▸ THE DATA
┌──

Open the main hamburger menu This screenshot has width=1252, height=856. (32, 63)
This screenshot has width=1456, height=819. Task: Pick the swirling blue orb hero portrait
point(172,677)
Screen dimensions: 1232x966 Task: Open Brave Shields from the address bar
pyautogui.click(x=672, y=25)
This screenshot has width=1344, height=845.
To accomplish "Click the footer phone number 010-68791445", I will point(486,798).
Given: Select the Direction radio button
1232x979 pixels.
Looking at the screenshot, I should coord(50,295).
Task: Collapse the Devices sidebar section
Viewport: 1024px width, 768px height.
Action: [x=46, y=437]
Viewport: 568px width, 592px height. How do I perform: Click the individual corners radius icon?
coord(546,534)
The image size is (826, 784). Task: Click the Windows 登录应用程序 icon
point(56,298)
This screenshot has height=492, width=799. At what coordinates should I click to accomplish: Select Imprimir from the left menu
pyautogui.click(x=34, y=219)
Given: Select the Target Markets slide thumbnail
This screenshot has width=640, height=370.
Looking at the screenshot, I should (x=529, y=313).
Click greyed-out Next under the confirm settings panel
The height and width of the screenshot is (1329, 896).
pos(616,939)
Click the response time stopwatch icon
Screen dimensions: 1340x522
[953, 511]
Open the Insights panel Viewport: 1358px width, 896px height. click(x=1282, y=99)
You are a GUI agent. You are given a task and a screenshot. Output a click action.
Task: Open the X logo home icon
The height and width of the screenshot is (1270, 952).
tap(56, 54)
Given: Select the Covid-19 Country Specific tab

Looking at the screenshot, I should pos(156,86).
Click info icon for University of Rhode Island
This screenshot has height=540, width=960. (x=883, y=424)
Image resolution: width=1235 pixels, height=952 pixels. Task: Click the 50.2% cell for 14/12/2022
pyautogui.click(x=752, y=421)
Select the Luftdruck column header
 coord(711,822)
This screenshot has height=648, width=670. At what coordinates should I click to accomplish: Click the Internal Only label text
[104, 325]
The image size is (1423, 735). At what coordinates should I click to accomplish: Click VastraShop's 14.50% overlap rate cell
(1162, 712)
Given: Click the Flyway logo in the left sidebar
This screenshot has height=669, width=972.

└──

▸ WHAT IS EXPECTED
Convert every one of the records above into a Markdown table with the columns No. and Record, giving each line its own numbered row and leaving out blank lines.

▸ FINAL ANSWER
| No. | Record |
|---|---|
| 1 | Open the main hamburger menu This screenshot has width=1252, height=856. (32, 63) |
| 2 | This screenshot has width=1456, height=819. Task: Pick the swirling blue orb hero portrait |
| 3 | point(172,677) |
| 4 | Screen dimensions: 1232x966 Task: Open Brave Shields from the address bar |
| 5 | pyautogui.click(x=672, y=25) |
| 6 | This screenshot has width=1344, height=845. |
| 7 | To accomplish "Click the footer phone number 010-68791445", I will point(486,798). |
| 8 | Given: Select the Direction radio button |
| 9 | 1232x979 pixels. |
| 10 | Looking at the screenshot, I should coord(50,295). |
| 11 | Task: Collapse the Devices sidebar section |
| 12 | Viewport: 1024px width, 768px height. |
| 13 | Action: [x=46, y=437] |
| 14 | Viewport: 568px width, 592px height. How do I perform: Click the individual corners radius icon? |
| 15 | coord(546,534) |
| 16 | The image size is (826, 784). Task: Click the Windows 登录应用程序 icon |
| 17 | point(56,298) |
| 18 | This screenshot has height=492, width=799. At what coordinates should I click to accomplish: Select Imprimir from the left menu |
| 19 | pyautogui.click(x=34, y=219) |
| 20 | Given: Select the Target Markets slide thumbnail |
| 21 | This screenshot has width=640, height=370. |
| 22 | Looking at the screenshot, I should (x=529, y=313). |
| 23 | Click greyed-out Next under the confirm settings panel |
| 24 | The height and width of the screenshot is (1329, 896). |
| 25 | pos(616,939) |
| 26 | Click the response time stopwatch icon |
| 27 | Screen dimensions: 1340x522 |
| 28 | [953, 511] |
| 29 | Open the Insights panel Viewport: 1358px width, 896px height. click(x=1282, y=99) |
| 30 | You are a GUI agent. You are given a task and a screenshot. Output a click action. |
| 31 | Task: Open the X logo home icon |
| 32 | The height and width of the screenshot is (1270, 952). |
| 33 | tap(56, 54) |
| 34 | Given: Select the Covid-19 Country Specific tab |
| 35 | Looking at the screenshot, I should pos(156,86). |
| 36 | Click info icon for University of Rhode Island |
| 37 | This screenshot has height=540, width=960. (x=883, y=424) |
| 38 | Image resolution: width=1235 pixels, height=952 pixels. Task: Click the 50.2% cell for 14/12/2022 |
| 39 | pyautogui.click(x=752, y=421) |
| 40 | Select the Luftdruck column header |
| 41 |  coord(711,822) |
| 42 | This screenshot has height=648, width=670. At what coordinates should I click to accomplish: Click the Internal Only label text |
| 43 | [104, 325] |
| 44 | The image size is (1423, 735). At what coordinates should I click to accomplish: Click VastraShop's 14.50% overlap rate cell |
| 45 | (1162, 712) |
| 46 | Given: Click the Flyway logo in the left sidebar |
| 47 | This screenshot has height=669, width=972. |